Another of the south of France’s many World Heritage sites is Bordeaux’s historic quarter.
This was mostly planned in the 1700s, when the city became too big to keep within the walls.
So there was a large urban remodel endowing Bordeaux with many of the sights and monuments people adore today.
This goes for Grand Théâtre, Place de la Bourse and the Place du Parlement.
Add these to the list of medieval must-sees, like the Grosse Cloche, the 15th-century belfry of the old town hall, and the ghostly gothic cathedral.
We haven’t even mentioned that Bordeaux is the world capital of wine, or that it’s a fun-loving university town with some of France’s best nightlife outside Paris.
The little capital of the Alpilles, a small range of low mountains to the south of Avignon, Saint-Rémy-de-Provence is a medieval town blasted by the legendary mistral in winter and spring.
On clear days this creates that unique light that attracted the impressionists, and van Gogh made 150 paintings in and around this town.

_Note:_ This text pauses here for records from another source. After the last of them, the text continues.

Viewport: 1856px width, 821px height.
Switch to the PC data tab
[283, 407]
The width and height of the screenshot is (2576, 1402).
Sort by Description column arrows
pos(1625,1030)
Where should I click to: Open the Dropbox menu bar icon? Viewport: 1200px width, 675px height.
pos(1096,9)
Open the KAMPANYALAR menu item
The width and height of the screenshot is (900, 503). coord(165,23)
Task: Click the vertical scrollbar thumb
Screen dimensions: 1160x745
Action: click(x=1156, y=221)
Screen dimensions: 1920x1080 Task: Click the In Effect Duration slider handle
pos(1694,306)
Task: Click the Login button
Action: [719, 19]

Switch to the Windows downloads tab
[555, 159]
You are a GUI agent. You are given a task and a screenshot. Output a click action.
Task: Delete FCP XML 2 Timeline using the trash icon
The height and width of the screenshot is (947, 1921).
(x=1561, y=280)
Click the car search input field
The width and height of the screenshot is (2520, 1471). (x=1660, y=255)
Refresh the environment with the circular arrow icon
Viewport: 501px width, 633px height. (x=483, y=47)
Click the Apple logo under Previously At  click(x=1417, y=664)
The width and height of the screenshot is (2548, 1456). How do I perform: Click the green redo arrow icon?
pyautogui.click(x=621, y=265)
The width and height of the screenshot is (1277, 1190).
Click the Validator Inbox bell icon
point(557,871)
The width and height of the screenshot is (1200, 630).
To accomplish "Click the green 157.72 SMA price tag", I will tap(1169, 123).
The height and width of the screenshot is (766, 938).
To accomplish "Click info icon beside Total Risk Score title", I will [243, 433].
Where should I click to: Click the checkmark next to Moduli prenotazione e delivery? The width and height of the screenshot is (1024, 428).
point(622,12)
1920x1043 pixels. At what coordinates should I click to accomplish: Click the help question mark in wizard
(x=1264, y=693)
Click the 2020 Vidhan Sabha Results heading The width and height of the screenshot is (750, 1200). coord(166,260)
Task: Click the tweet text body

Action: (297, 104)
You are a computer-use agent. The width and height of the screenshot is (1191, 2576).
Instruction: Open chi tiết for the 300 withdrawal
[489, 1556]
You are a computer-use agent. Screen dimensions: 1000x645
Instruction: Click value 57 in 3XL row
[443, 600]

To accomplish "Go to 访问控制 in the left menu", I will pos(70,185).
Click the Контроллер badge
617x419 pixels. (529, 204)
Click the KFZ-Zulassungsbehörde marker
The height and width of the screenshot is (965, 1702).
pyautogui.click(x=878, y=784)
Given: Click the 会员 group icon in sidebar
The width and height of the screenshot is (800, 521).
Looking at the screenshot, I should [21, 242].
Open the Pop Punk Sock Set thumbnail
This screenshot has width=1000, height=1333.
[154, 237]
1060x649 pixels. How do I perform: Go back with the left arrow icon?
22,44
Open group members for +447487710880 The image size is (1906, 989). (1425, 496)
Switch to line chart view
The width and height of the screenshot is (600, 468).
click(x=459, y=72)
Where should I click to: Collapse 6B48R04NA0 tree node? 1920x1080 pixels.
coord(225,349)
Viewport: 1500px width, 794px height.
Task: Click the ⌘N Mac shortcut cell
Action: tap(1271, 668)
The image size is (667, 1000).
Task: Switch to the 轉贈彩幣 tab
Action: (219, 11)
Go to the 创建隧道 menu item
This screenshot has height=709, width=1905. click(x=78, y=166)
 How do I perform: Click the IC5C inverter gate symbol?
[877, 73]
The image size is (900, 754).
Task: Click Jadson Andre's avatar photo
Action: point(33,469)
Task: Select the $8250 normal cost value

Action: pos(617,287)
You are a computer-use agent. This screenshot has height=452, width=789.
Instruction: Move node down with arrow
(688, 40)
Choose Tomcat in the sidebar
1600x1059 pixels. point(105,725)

Art lovers will get frissons when they notice a scene or building immortalised by the artist.
Saint-Rémy-de-Provence is adorned with mansions from the 17th and 18th centuries, when it was a prestigious place to be.
This was partly to do with Glanum, the ancient city a few minutes’ walk from the town.
There’s a 2,000 year-old triumphal arch, sacred spring and one of the most intact mausoleums in the former Roman world.